4. The secure terminal of claim 3 wherein authenticating the display comprises verifying whether the display is compatible with the secure terminal.

5. The secure terminal of claim 4 wherein authenticating the display further comprises receiving an identifier from the receiver chip.

6. The secure terminal of claim 1 further comprising a terminal port disposed through the secure enclosure and in electrical communication with the source chip.

7. The secure terminal of claim 6 wherein protecting the data to be transmitted from the terminal to the display comprises detecting whether the display is electrically connected to the terminal port.

8. The secure terminal of claim 7 wherein detecting whether the display is electrically connected to the terminal port comprises receiving a signal from the terminal port that the display is connected.

9. The secure terminal of claim 7 wherein detecting whether the display is electrically connected to the terminal port comprises receiving status information from the display at regular intervals.

10. The secure terminal of claim 6 wherein the terminal port is a High Definition Multimedia Interface port.

11. The secure terminal of claim 6 wherein the terminal port is a Digital Visual Interface port.

12. The secure terminal of claim 1 wherein the display is a commercially-available consumer electronic device.

13. The secure terminal of claim 12 wherein the display is a television.

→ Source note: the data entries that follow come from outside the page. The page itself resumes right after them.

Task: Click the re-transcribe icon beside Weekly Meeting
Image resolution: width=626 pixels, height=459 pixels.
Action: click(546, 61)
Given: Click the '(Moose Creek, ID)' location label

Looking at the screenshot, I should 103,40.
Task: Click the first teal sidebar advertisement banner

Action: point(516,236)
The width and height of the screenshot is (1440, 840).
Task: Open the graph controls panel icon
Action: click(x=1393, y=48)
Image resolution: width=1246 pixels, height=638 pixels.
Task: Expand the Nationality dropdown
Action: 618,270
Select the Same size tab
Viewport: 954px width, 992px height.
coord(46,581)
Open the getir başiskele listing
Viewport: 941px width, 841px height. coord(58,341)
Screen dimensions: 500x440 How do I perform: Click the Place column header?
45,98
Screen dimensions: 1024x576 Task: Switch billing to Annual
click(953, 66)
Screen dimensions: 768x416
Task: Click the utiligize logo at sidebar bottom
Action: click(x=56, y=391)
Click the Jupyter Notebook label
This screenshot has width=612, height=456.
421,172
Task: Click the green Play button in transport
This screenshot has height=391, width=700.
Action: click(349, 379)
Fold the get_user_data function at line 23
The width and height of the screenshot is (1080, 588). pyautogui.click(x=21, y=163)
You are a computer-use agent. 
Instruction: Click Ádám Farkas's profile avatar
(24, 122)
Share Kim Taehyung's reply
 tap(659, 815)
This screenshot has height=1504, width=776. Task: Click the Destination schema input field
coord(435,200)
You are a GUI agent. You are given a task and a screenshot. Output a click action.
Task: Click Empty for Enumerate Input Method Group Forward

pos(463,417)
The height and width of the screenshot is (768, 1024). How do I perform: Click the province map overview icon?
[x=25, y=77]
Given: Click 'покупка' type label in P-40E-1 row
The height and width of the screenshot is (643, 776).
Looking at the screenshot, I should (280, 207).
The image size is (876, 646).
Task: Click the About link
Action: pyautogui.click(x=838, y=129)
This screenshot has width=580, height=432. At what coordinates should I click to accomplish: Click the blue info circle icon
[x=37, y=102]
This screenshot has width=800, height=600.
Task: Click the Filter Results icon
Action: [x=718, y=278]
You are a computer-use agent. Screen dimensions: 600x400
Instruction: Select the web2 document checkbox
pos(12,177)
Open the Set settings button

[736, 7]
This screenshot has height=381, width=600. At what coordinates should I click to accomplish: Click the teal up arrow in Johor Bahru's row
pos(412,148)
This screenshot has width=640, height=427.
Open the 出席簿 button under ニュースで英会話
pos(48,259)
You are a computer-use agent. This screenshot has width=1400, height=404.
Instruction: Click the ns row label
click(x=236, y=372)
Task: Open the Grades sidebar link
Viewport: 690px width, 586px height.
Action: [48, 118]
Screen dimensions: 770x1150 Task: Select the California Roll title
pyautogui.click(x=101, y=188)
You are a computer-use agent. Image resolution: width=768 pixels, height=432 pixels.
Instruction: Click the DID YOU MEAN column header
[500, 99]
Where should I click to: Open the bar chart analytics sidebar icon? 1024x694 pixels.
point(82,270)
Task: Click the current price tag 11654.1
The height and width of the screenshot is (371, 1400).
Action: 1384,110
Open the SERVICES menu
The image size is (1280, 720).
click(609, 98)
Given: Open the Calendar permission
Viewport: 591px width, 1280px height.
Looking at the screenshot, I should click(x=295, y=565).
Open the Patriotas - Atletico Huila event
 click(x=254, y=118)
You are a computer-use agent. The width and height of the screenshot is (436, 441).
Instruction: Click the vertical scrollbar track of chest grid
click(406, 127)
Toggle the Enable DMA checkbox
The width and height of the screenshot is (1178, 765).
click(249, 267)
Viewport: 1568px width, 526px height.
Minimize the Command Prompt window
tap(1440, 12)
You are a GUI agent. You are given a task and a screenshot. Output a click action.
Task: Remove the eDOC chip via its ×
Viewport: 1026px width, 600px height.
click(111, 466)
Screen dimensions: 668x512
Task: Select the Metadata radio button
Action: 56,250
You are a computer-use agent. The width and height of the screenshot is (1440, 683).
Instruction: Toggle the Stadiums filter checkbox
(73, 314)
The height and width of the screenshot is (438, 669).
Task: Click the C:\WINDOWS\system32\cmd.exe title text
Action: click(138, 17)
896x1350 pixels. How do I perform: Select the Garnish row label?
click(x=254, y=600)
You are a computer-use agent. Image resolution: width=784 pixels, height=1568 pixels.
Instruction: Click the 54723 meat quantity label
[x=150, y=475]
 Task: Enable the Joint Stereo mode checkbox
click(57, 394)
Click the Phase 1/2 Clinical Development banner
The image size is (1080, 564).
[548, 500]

14. The secure terminal of claim 12 wherein the display is a computer monitor.

15. A secure terminal comprising: a) a secure enclosure; b) a terminal port disposed through the secure enclosure; c) a source chip disposed within the secure enclosure and in electrical communication with the terminal port, the source chip being configured to connect to a display having a receiver chip and being located outside the secure enclosure, and the source chip being further configured to protect data to be transmitted from the terminal to the display by: i. detecting that the display is attached to the terminal port; ii. authenticating the display as being authorized to receive the data; and iii. encrypting the data according to a scheme that the receiver chip is configured to decrypt; d) an application processor disposed within the secure enclosure and in electrical communication with the source chip, the application processor being configured to connect to a payment network; and e) an encrypting personal identification number pad in electrical communication with the application processor.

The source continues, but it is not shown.